I think I have been giving too much thought and emotion going into casual situations... the thing is I don't see the point in bothering without giving... hmmm? It's nice to give I guess, but I think I prefer not to now in life. I have given too much and really just want to give to those that are closest to me relationship wise.

Quote:
Originally Posted by SchrodingersCat View Post
I personally feel that any friendship which is strong enough to be worth protecting in the first place would be strong enough to survive a sexual encounter. But if you value the friendship, you definitely need to talk about it first. A LOT. Discuss what will happen if one person develops feelings from the encounter. Discuss whether the desire is strong enough to explore those feelings.

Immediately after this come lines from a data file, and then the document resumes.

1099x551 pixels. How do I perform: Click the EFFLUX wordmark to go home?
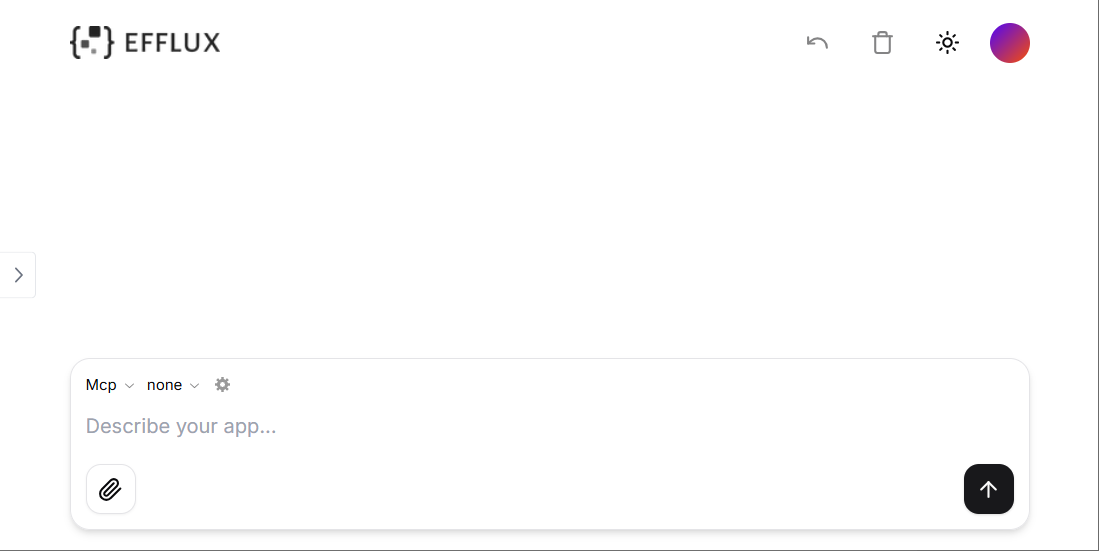pos(172,43)
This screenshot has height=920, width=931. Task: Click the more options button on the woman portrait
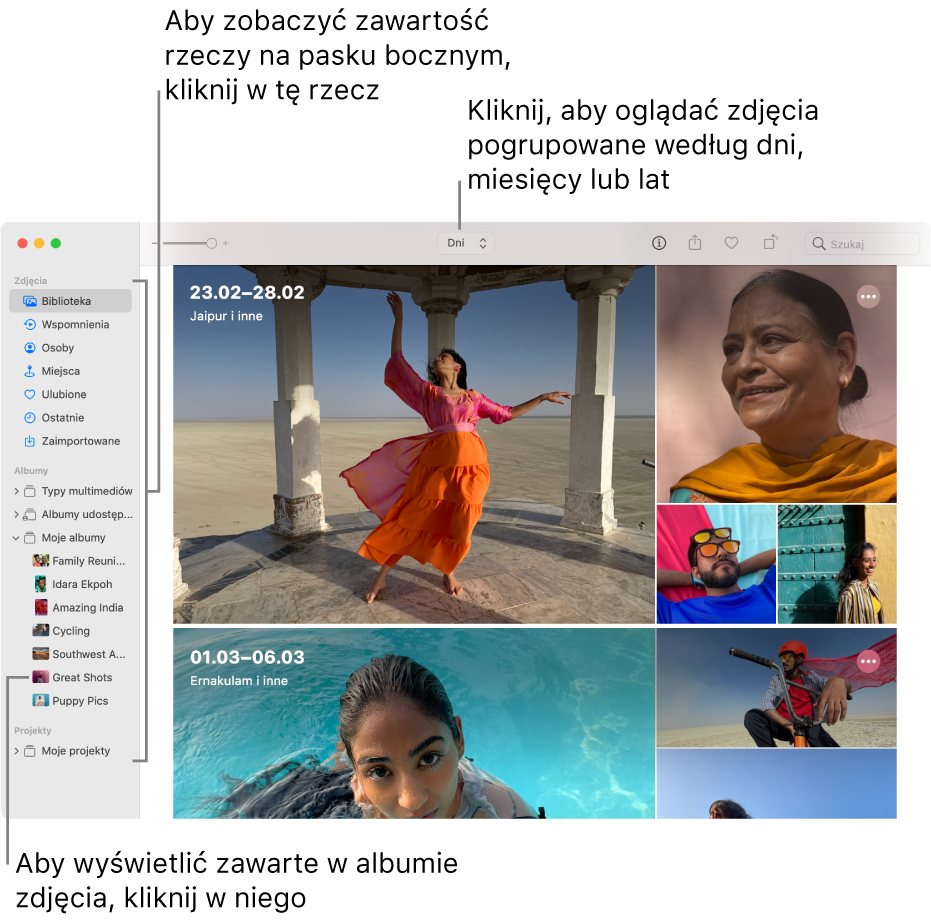(868, 296)
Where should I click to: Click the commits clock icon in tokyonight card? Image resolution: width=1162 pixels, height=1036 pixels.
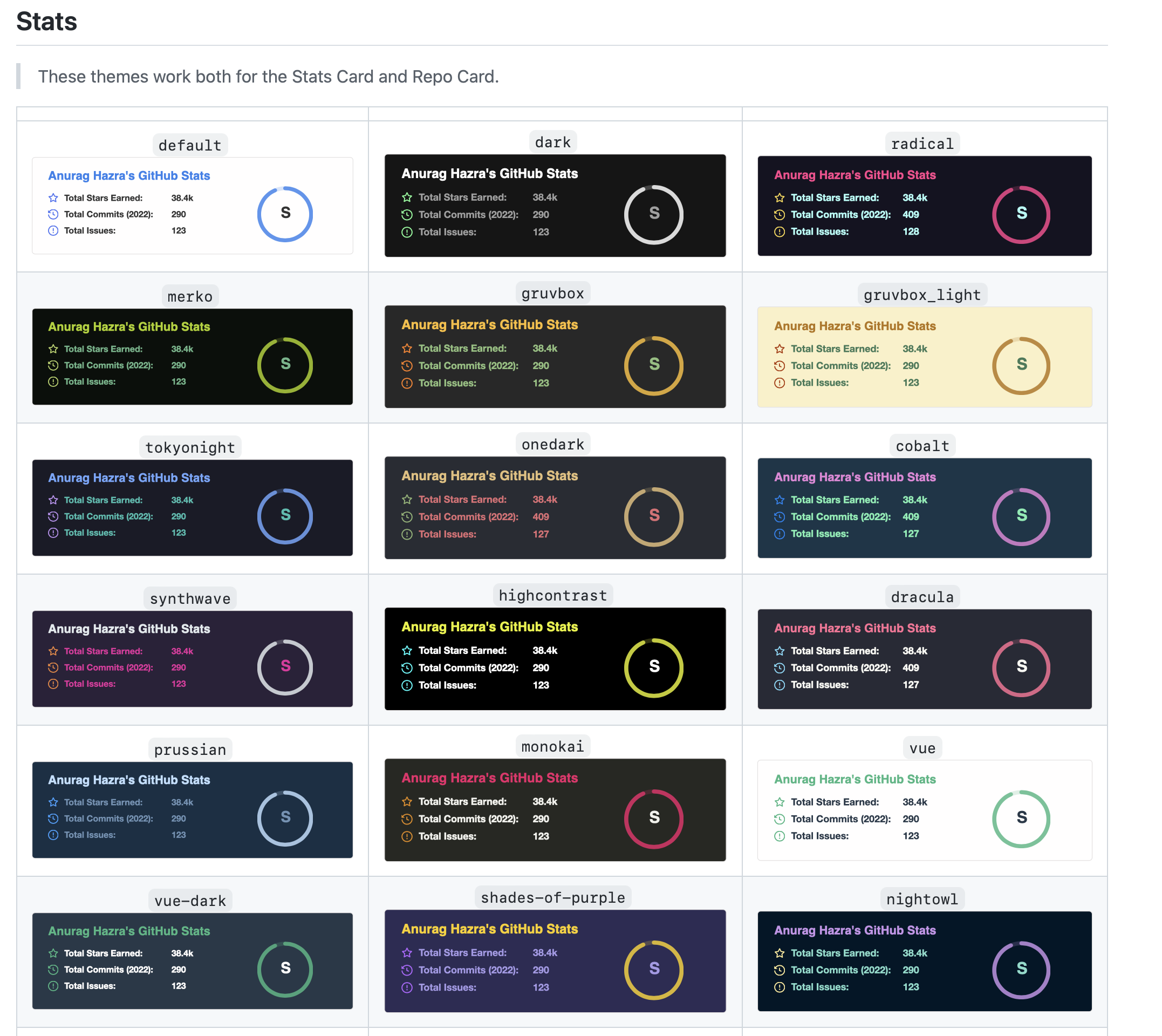pyautogui.click(x=53, y=516)
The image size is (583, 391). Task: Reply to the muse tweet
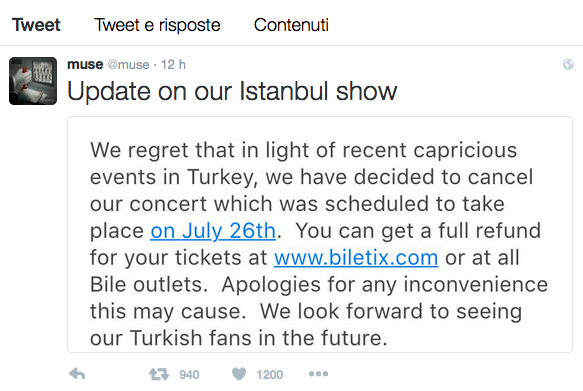tap(77, 374)
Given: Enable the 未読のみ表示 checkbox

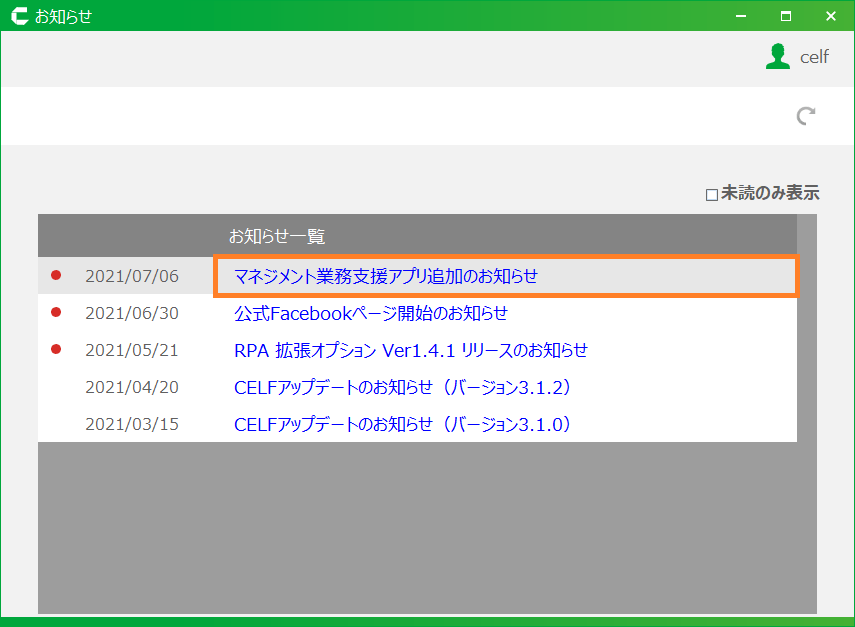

For me, when romantic feelings develop with someone I'm close to, the "friendship" is over one way or another. I can't just turn off those feelings and pretend to be satisfied with friendship. So if there's no possibility to develop it into romance, then I would probably have to pull away from the person and the friendship just to protect myself from the pain of seeing them and not being able to be with them.

I'm not a "something is better than nothing" kind of person. I want it all, or I want to get on with my life.
Thanks for this too. I have been in these situations and agree entirely. Right now there is no room for any friends to become "intimate friends" or "friends with benefits" but I get it.